Source data

════════════════════

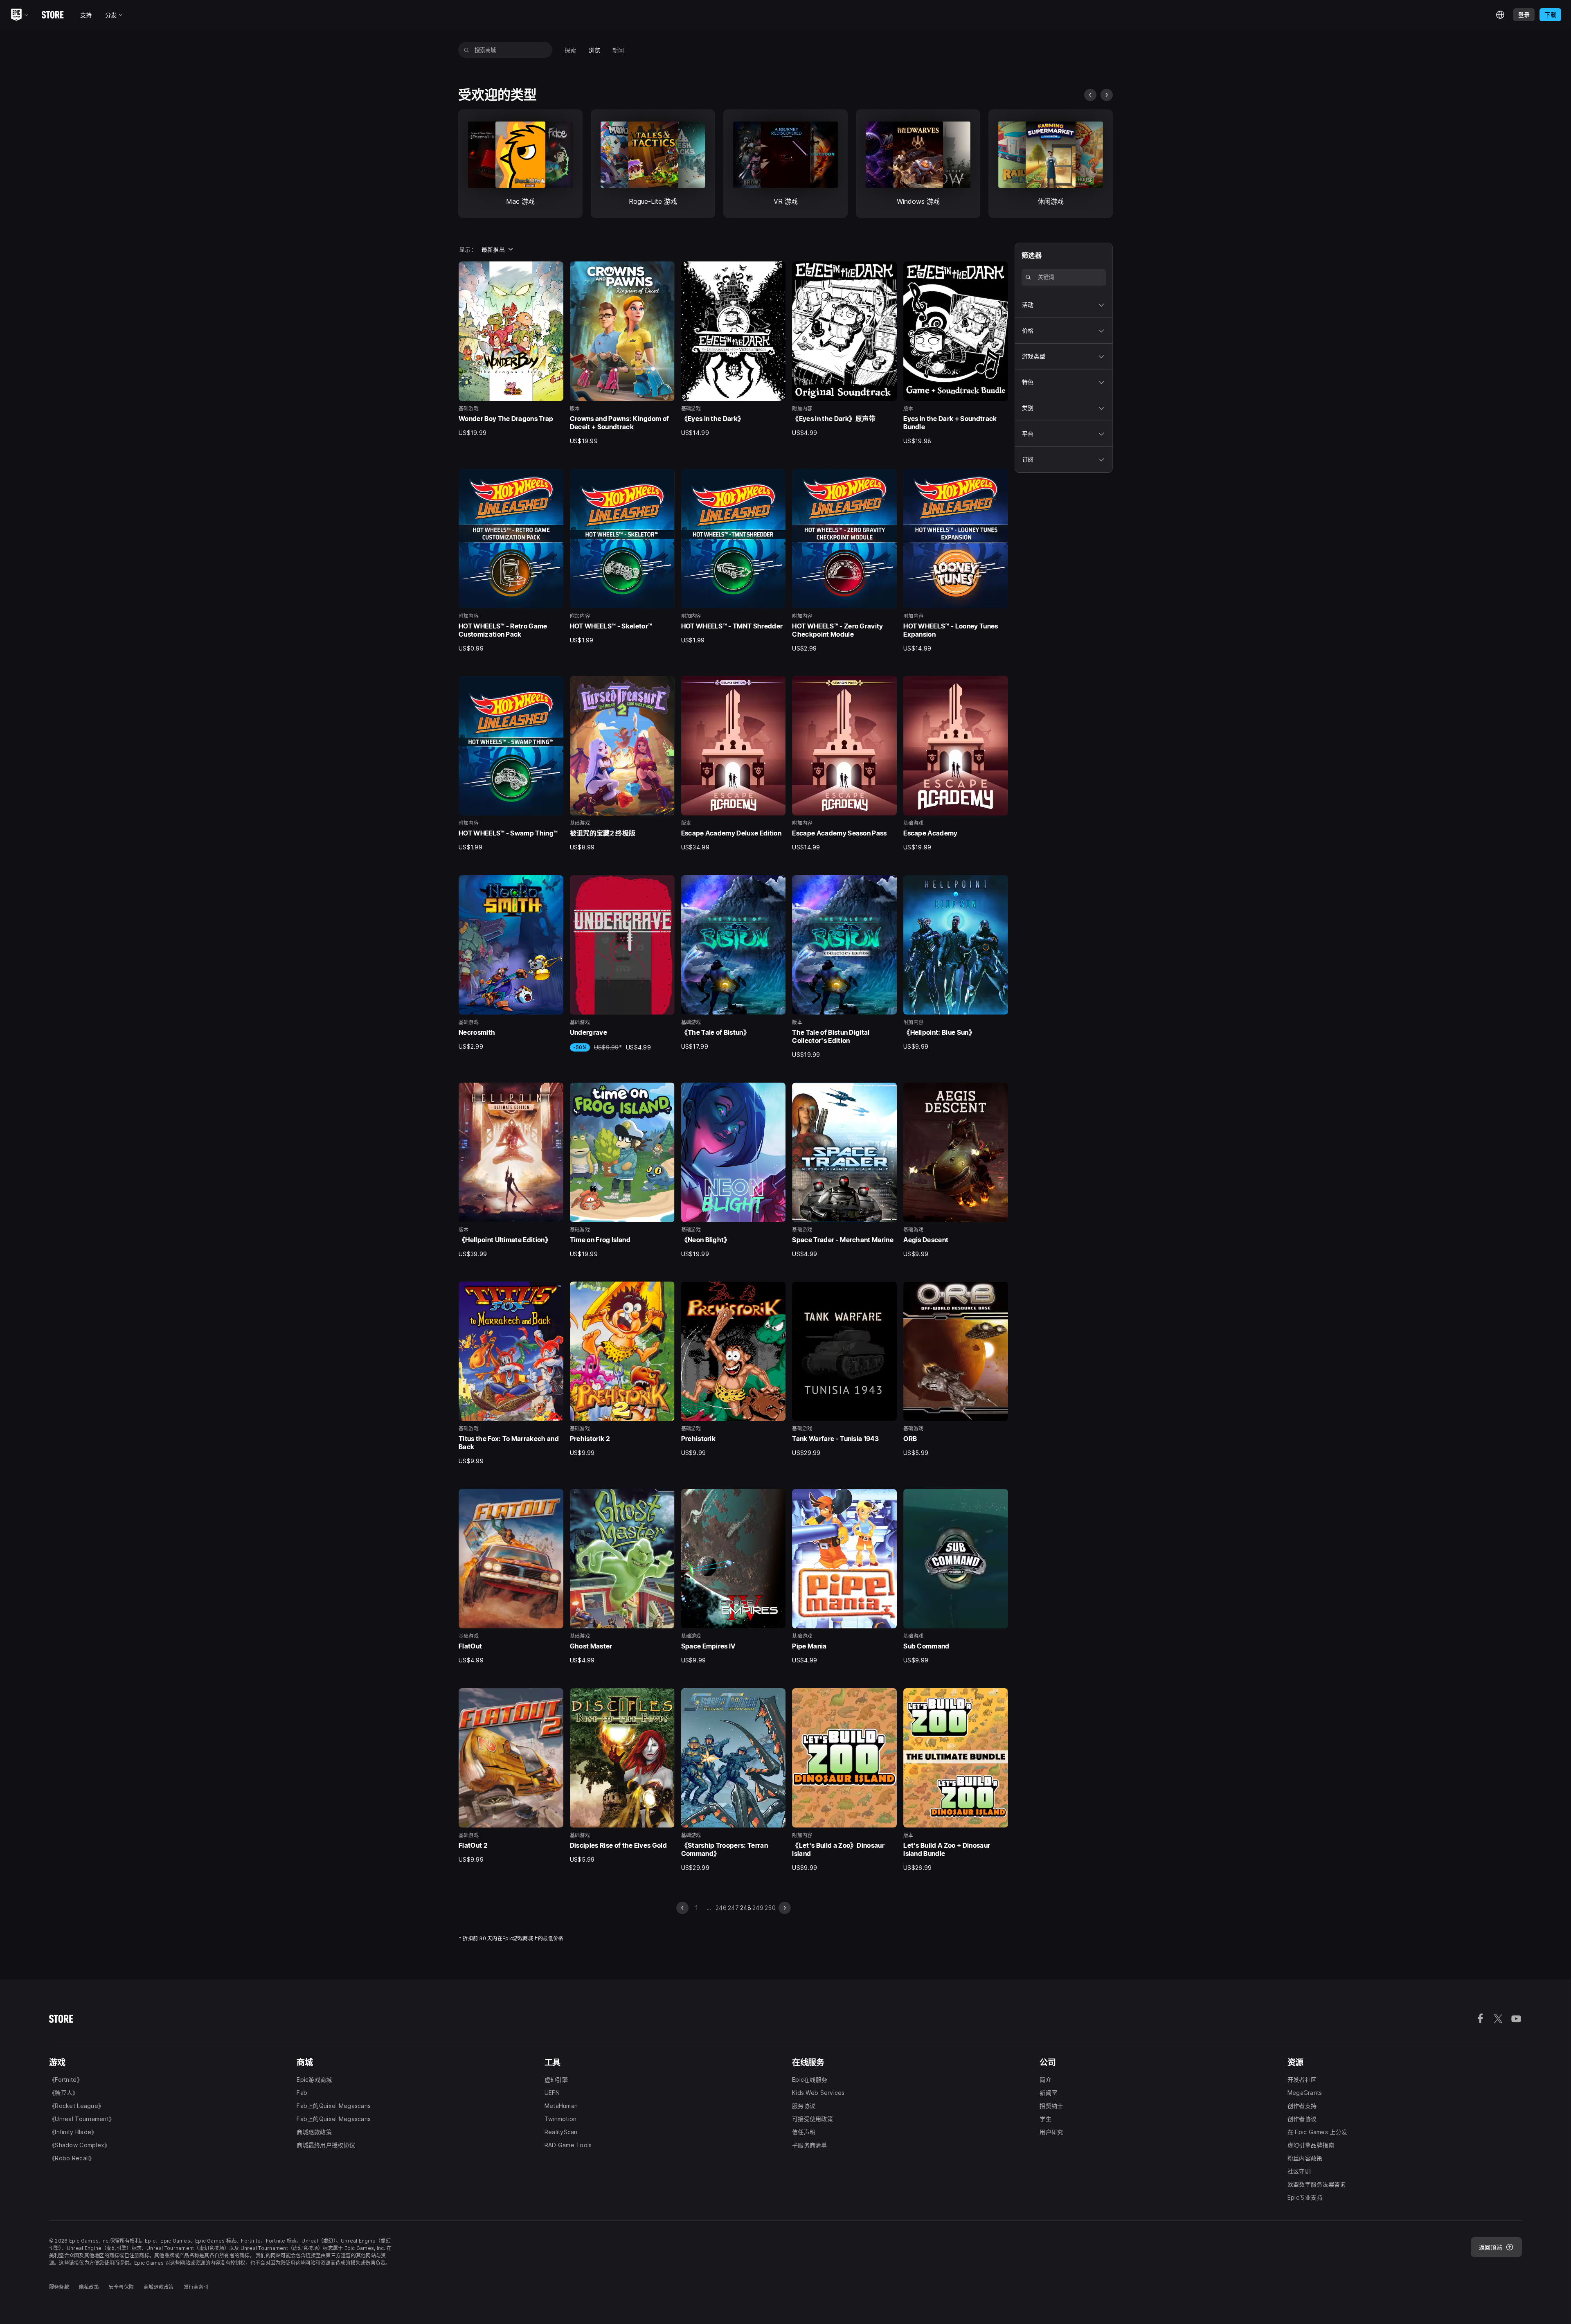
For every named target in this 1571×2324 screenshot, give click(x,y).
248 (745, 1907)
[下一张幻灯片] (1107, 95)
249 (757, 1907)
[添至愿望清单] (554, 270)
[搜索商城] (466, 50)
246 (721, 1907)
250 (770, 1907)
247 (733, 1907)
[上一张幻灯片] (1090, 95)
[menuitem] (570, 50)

════════════════════

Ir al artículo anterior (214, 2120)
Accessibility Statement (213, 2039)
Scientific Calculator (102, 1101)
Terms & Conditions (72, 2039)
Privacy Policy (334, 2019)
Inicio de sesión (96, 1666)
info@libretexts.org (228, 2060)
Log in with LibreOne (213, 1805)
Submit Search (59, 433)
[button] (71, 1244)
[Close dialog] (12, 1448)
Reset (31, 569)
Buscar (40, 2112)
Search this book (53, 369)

════════════════════

▶ [Goal of the exercise]: Give again exactly, and only, the lines above starting at the one with "Inicio de sesión (96, 1666)" and ending at the one with "Search this book (53, 369)".

▶ [The answer]:
Inicio de sesión (96, 1666)
info@libretexts.org (228, 2060)
Log in with LibreOne (213, 1805)
Submit Search (59, 433)
[button] (71, 1244)
[Close dialog] (12, 1448)
Reset (31, 569)
Buscar (40, 2112)
Search this book (53, 369)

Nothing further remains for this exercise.